Efficient Locking for Concurrent Operations on B-Trees (1981)

This paper introduces the B-link tree: a variant of a B+ tree (the paper says B* tree, but they mean B+ tree) which allows for concurrent searches, insertions, and deletions. Operations on a B-link tree lock at most three nodes at any given time, and searches are completely lock free.

Storage Model

We assume that every node of a B+ tree or B-link tree is stored on disk. Threads read nodes from disk into memory, modify them in memory, and then write them back to disk. Threads can also lock a specific node which will block other threads trying to acquire a lock on the same node. However, we'll also see that threads performing a search will not acquire locks at all and may read a node which is locked by another thread.

Concurrent B+ Trees

Let's see what goes wrong when we concurrently search and insert into a B+ tree without any form of concurrency control. Consider a fragment of a B+ tree shown below with two nodes x and y. Imagine a thread is searching for the value 2 and reads the pointer to y from x.

            +-------+
          x | 5 |   |
            +-------+
           /    |
  +-------+    ...
y | 1 | 2 |
  +-------+

Then, another thread inserts the value 3 which reorganizes the tree like this:

            +-------+
          x | 2 | 5 |
            +-------+
           /    |    \
  +-------+ +-------+ ...
y | 1 |   | | 2 | 3 |
  +-------+ +-------+

Next, the searching thread reads from y but cannot find the value 2!

Clearly, concurrently searching and inserting into a B+ tree requires some sort of locking. There are already a number of locking protocols:

The simplest protocol requires searches and insertions to lock every node along their path from root to leaf. This protocol is correct, but limits concurrency.
Smarter protocols have insertions place write intention locks along a path and upgrade those locks to exclusive locks when performing a write. Searches can read nodes with write intention locks on them but not with exclusive locks on them.
Even smarter protocols lock a subsection of the tree and bubble this subsection upwards through the tree. B-link trees will do something similar but will guarantee that at most three nodes are locked at any given point in time.

B-link Trees

B-link trees are B+ trees with two small twists:

Typically, an internal node in a B+ tree with $n$ keys has $n + 1$ pointers.
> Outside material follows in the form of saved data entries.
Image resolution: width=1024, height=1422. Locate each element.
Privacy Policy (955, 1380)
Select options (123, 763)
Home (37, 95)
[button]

For example, if an internal node has keys $(5, 10, 15)$, then it has four pointers for values in the range $[-\infty, 5)$, $[5, 10)$, $[10, 15)$, and $[15, \infty)$. Internal nodes in a B-link tree with $n$ keys have $n$ pointers where the last key is known as the high key. For example, if an internal node has keys $(5, 10, 15)$ then it has three pointers for values in the range $[-\infty, 5)$, $[5, 10)$, and $[10, 15)$.
In a B+ tree, leaves are linked together, but internal nodes are not. In a B-link tree, all sibling nodes (internal nodes and leaves) are linked together left to right.

Search Algorithm

The search algorithm for a B-link tree is very similar to the search algorithm for a B+ tree. To search for a key $k$, we traverse the tree from root to leaf. At every internal node, we compare $k$ against the internal node's keys to determine which child to visit next.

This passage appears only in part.